T S Eliot:
“No honest poet can ever feel quite sure of the permanent value of what he has written. He may have wasted his time and messed up his life for nothing.”
T S Eliot, 'The Love Song of J. Alfred Prufrock', 1915:
"...Oh, do not ask, 'What is it?'
Let us go and make our visit.
In the room the women come and go
Talking of Michelangelo.
The yellow fog that rubs its back upon the window-panes,
The yellow smoke that rubs its muzzle on the window-panes, ..."
"...Eliot attracted widespread attention for his poem 'The Love Song of J. Alfred Prufrock', which is seen as a masterpiece of the Modernist movement." (Wikipedia)
The poem will celebrate its centenary in 2015.
As soon I read this poem around 1982, I liked it, although I did not understand a lot of it.
I particularly loved these two lines:
"In the room the women come and go
Talking of Michelangelo."
Why?

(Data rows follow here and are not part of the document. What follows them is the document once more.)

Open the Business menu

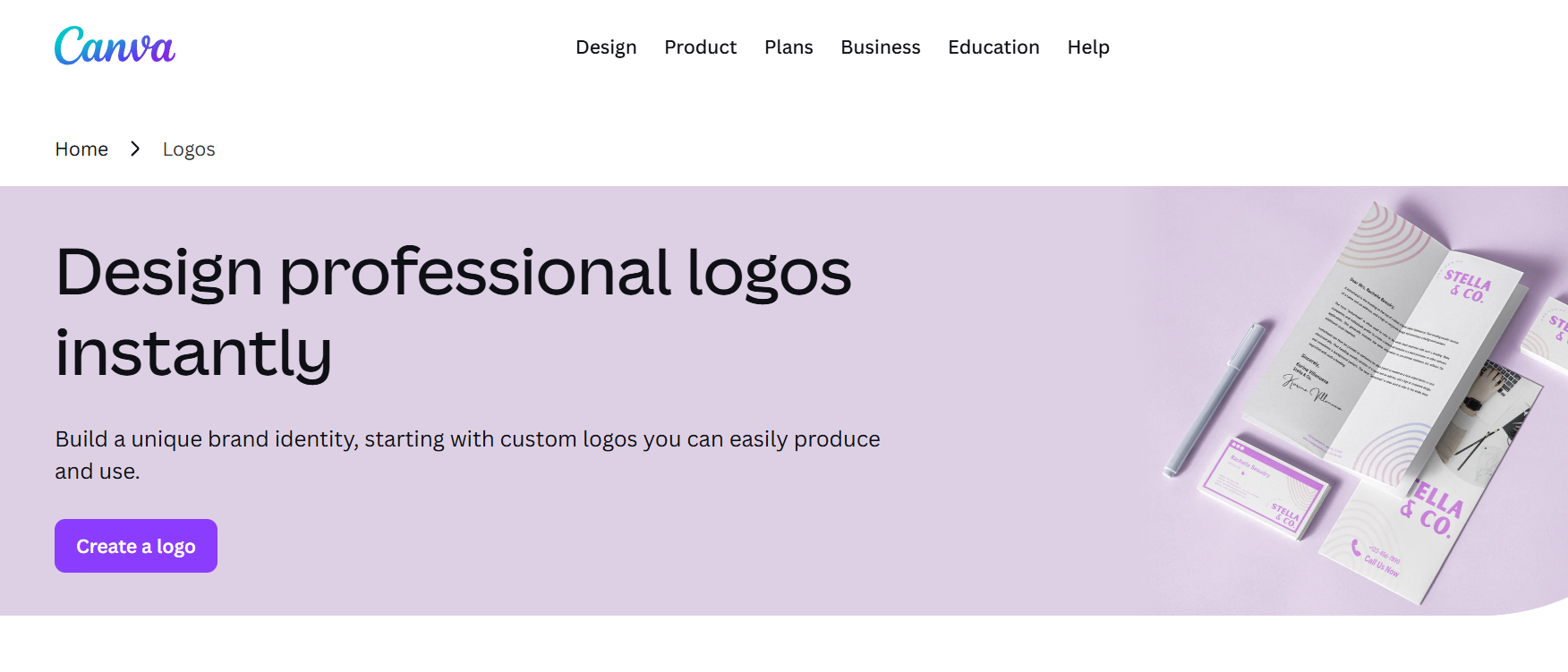[x=880, y=47]
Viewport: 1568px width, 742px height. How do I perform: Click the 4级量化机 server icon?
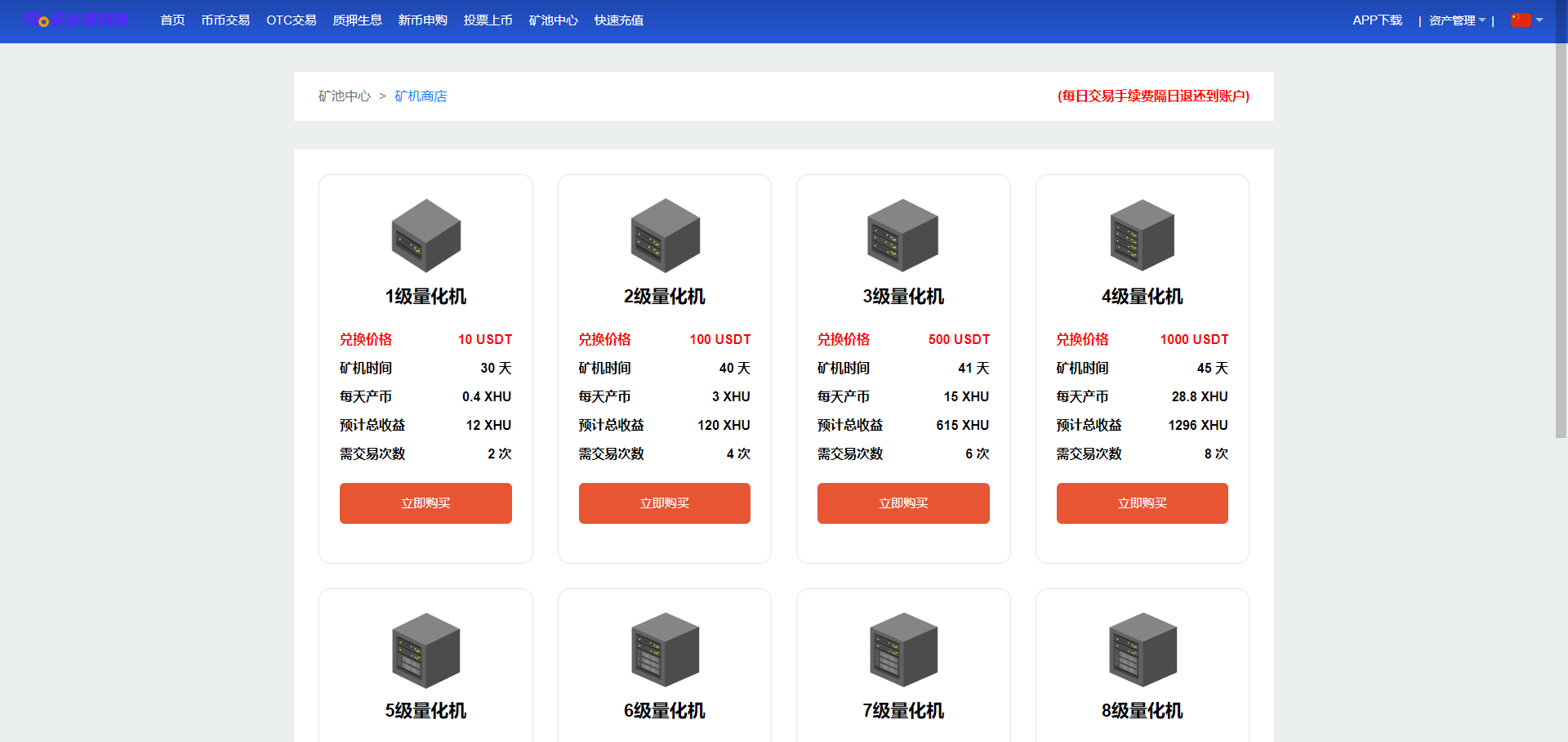(x=1142, y=235)
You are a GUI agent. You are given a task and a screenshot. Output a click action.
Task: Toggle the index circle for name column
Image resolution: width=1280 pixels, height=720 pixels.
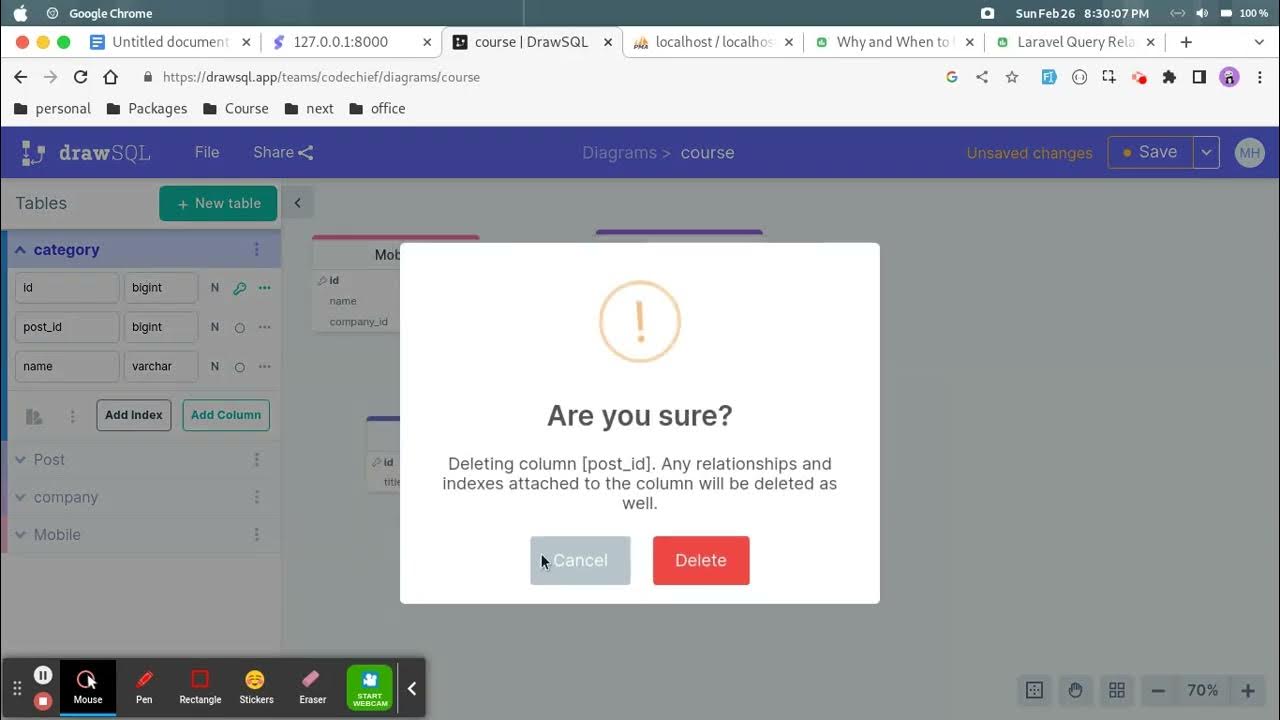[239, 367]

I don't know.
(On September 28 2007, I wrote a post "In the Room the Women Come And Go, Talking of Dev Anand", on Dev Anand's autobiography.)
On the art of comics, Holland Cotter says in the New York Times, November 15 2013:
"Comic art is, on a very basic level, about concentration, about fitting a complete world in a small space and keeping it coherent and readable."
Isn't poetry about the same:
"fitting a complete world in a small space and keeping it coherent and readable."?
Recently, I got too see an adaptation of the Eliot's poem as a comic book by Julian Peters
Artist: Julian Peters
Now, there are five frames in the picture above.
The third, "Let us go and make our visit", is fine and so is the fourth, "In the room the women come and go Talking of Michelangelo", and so are the frames one and two at the top where the poet is shown dressing up.
They all are very good drawings but add no value to my appreciation of the poem.
But wait...what makes the comic strip of Peters special is the fifth frame depicting the following line:
"The yellow fog that rubs its back upon the window-panes"
That is the way the fog rubs its back upon the window-panes as the poet walks by...Wonderful.
I hope when they celebrate the poem in 2015, they will also remember Julian Peters's adaptation.